Jo Handelsman is a Howard Hughes Medical Institute Professor and Frederick Phineas Rose Professor in the Department of Molecular, Cellular and Developmental Biology at Yale University. She received her PhD. in Molecular Biology from the University of Wisconsin-Madison in 1984 and she served on the faculty at the University of Wisconsin-Madison from 1985 until moving to Yale in 2010. Her research focuses on the genetic and functional diversity of microorganisms in soil, plant and insect gut communities. Handelsman’s lab is one of the pioneers of functional metagenomics, an approach to accessing the genetic potential of unculturable bacteria in environmental samples. Their studies using both culture-based and metagenomic analyses have led to discovery of novel antibiotics and determinants of antibiotic resistance and expanded understanding of multispecies interactions that enhance or diminish the health of host animals and plants. In addition to her microbiology research program, Handelsman is also known internationally for her efforts to improve science education and increase the participation of women and minorities in science at the university level. She co-founded the Women in Science and Engineering Leadership Institute at UW-Madison, which designed and evaluated interventions intended to enhance the participation of women in science, and founded The Center for Scientific Teaching at Yale, which provides local and national leadership in transforming classroom teaching in science and engineering. Her leadership in education and women in science led to her appointment as the first President of the Rosalind Franklin Society, her service on the National Academies' panel that wrote the 2006 report, "Beyond Bias and Barriers: Fulfilling the Potential of Women in Academic Science and Engineering," appointment as co-Director of the National Academies Summer Institutes on Undergraduate Education in Biology, and her role as co-chair of a working group that produced the report to President Obama, “Engage to Excel: Producing One Million Additional College Graduates with Degrees in Science, Technology, Engineering, and Mathematics.”

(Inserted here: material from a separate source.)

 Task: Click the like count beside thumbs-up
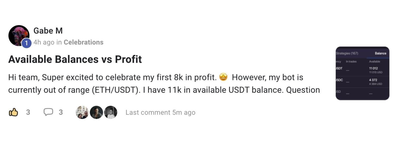28,112
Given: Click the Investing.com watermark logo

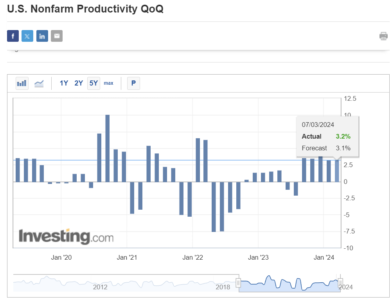Looking at the screenshot, I should tap(66, 236).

Professor Hanedelsman spoke about pervasive gender bias favouring men that has been shown to influence the decisions of both female and male faculty, regardless of STEM field, at the Gender Summit 3 North America 2013 (GS3NA). This bias is unintended and probably linked to unconscious processes influenced by numerous aspects of culture rather than deliberate discrimination, but the effect is that women, right from the start of their science careers face more obstacles than men, and new approaches are needed to reduce these barriers to women's advancement.